The best thing about prolog is how naturally search happens: state facts and rules once, then query them in many different ways. The worst part is, as the paper describes, constantly having to curb this search so that Prolog runs efficiently for normal deterministic code.

Another missing piece that this paper picks up: in the real world we want to generate options in order of likelihood. The Alchemy project for AI incorporates probability this way. My understanding is that it doesn't unfortunately doesn't scale well.

http://alchemy.cs.washington.edu/

Shameless plug: I revisited Prolog in recent times and wrote Marelle, a tool for test-driven sysadmin. The language is clunky by today's standards, but I still haven't seen nicer syntax for writing non-determinism.

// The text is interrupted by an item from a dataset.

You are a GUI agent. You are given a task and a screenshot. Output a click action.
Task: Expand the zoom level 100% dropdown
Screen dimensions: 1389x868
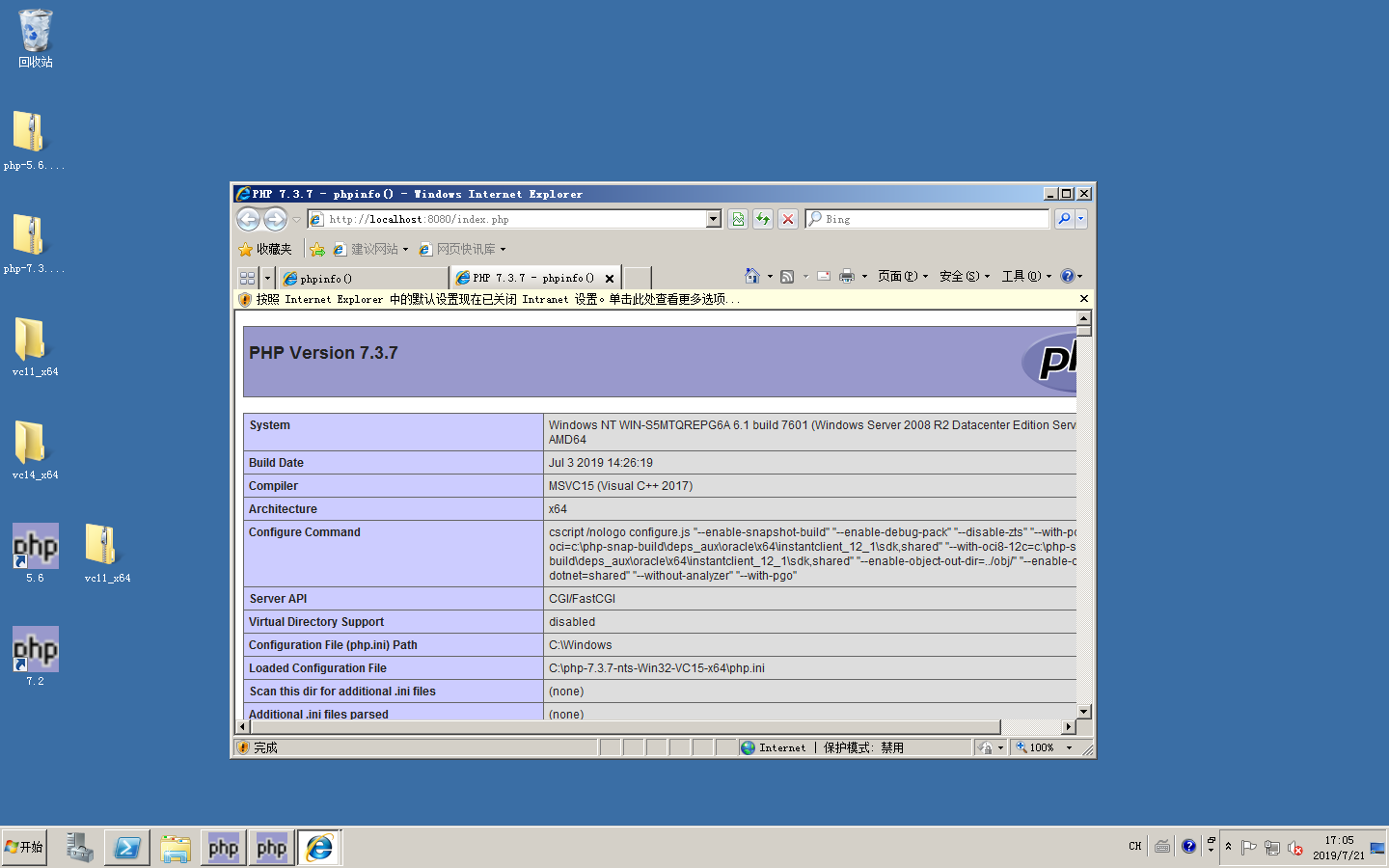[1069, 748]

https://github.com/larsyencken/marelle


Have you seen any good Prolog tutorials for programmers? I've played with Prolog a little bit, but I've never understood how you'd really use it.


You could try Learn Prolog Now:

http://www.learnprolognow.org/lpnpage.php?pageid=online

My feeling is that prolog as a language hasn't aged as well as it could have, so learning it now is mainly as a mental exercise. Something like Mercury shows more of the potential of logic programming, seating it properly alongside functional programming as it should be.

https://mercurylang.org/


Thanks for posting this, it's for projects like this that I always look through the comments. :)


In my experience Prolog is best as a user interface. The ability to explore through querying the clauses database and compose and explore different modes without writing throw away code is a real pleasure. Imagine a Prolog style command shell: the datalog semantics compose really well (basis of database queries), the naive search obviates writing throw away functions just for command line use, two way data flow through logical variable and unification significantly reduce the mental load needed to remember variations of function names etc.

It is a pity this is not done more often in practice. It is rather easy to write FFI functions for Prolog if efficiency is a concern. Embedding Prolog style computation inside another language, as the paper has done, seems to me to miss the point. It is the Prolog programming environment that I appreciate the most.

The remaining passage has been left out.